TASKS TO PERFORM ->
1 > Decide whether each statement agrees with the fellowship profile of Bailey Russell, answering yes or no and quoting the deciding words of the profile: (a) the fellowship is hosted by Mwalimu Center for Justice; (b) executions are currently being carried out in Louisiana; (c) Bailey studied law at the University of Washington School of Law.
2 > Continue the fellowship profile of Bailey Russell, starting after its last sentence.
TEXT PROVIDED START
Bailey Russell

  • Hosted by Mwalimu Center for Justice
  • Sponsored by Anonymous
  • Service location New Orleans, Louisiana
  • Law school University of Washington School of Law
  • Issue area Racial Justice
  • Fellowship class year 2020
  • Program Design Your Own Fellowship

The Project

Bailey seeks to empower vulnerable communities of color to resist capital punishment convictions in the Greater New Orleans Area.

People are being sentenced to death at an alarming rate in Louisiana—specifically African Americans. A steady rate of capital convictions persists, despite the current stay on executions in the state. Once convicted, the majority of individuals have little post-conviction legal assistance available to them, and many are unaware of the resources that do exist. Additionally, many of these capital defendants are black or people of color (POC) and indigent. Vulnerable communities can resist the school to capital punishment pipeline and fight back against capital convictions when they understand the inner workings of Louisiana’s racially targeted capital punishment system.

Bailey’s internship working on Louisiana’s Death Row exposed her to the humanity of those awaiting execution. Her Haitian roots, mixed with her dedication to equity for black and POC communities, inspire her to do this work.
TEXT PROVIDED END
DATA EXTRACT START
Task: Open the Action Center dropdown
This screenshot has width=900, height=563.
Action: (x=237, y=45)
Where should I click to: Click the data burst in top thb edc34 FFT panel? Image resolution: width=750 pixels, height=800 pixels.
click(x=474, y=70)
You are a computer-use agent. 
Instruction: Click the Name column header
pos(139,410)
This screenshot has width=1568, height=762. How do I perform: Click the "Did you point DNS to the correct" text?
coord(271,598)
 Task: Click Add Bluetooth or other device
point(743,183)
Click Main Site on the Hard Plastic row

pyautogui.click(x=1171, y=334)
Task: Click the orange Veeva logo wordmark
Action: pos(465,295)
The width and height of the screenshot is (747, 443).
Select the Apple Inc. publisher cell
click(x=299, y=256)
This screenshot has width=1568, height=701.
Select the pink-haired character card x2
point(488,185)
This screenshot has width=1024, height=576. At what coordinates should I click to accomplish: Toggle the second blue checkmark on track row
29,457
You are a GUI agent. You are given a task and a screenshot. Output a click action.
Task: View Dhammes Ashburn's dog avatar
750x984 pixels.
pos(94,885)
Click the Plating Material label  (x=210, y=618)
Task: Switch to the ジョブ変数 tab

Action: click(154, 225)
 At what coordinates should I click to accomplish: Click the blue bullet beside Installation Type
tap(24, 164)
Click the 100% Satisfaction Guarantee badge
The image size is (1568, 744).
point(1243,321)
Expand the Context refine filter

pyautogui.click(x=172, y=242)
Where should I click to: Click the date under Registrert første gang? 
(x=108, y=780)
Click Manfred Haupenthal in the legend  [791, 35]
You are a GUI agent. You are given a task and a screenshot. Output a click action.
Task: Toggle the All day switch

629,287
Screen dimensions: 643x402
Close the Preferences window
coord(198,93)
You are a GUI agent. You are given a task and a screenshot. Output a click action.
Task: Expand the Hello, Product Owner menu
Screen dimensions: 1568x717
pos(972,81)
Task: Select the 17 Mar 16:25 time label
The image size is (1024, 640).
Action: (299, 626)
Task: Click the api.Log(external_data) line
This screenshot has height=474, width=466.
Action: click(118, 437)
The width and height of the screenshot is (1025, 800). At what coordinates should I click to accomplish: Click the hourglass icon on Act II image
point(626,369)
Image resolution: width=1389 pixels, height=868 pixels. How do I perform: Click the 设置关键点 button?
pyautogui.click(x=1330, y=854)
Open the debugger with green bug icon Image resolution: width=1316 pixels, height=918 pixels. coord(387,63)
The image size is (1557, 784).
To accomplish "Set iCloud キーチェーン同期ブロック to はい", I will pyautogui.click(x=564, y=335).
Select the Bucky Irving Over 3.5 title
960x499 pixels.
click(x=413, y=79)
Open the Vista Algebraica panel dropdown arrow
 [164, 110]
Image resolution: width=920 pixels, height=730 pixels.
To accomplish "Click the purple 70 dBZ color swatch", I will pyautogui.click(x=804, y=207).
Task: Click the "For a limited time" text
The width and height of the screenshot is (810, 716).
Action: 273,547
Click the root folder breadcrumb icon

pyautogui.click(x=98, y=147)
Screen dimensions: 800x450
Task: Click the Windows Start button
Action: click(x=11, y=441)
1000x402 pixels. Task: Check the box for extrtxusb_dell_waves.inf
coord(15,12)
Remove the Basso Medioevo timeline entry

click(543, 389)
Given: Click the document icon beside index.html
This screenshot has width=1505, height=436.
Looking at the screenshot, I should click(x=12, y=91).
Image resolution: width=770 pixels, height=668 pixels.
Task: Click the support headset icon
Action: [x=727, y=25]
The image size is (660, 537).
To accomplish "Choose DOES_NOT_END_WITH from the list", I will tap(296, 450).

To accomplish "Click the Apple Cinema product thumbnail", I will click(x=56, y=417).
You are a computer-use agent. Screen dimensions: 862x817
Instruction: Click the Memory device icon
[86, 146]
DATA EXTRACT END
TASK RESULTS ->
1 >
(a) Yes: "Hosted by Mwalimu Center for Justice"
(b) No: "despite the current stay on executions in the state"
(c) Yes: "Law school University of Washington School of Law"

2 >
Fellowship Highlights to Date

During the first year of the Fellowship, Bailey has:

  • Directly representing two clients on post-conviction capital appeal cases. Bailey met with both clients and was the first attorney either of them had spoken to in person since the COVID-19 outbreak.
  • Created a comprehensive report for an expert questionnaire.
  • Argued motions in front of the Court for one of her cases.

Next Steps

In the next six months, Bailey plans to:

  • Connect with local organizations to obtain data relevant to the research portion of her project.
  • Organize data and create an infographic and digital/hardcopy pamphlet with information on the post-conviction process, statistics of who ends up on Louisiana’s Death Row, and resources for families caught in the capital carceral system.
  • Take on a new client case in 2022.
  • Create a list of organizations to distribute pamphlets and infographics too.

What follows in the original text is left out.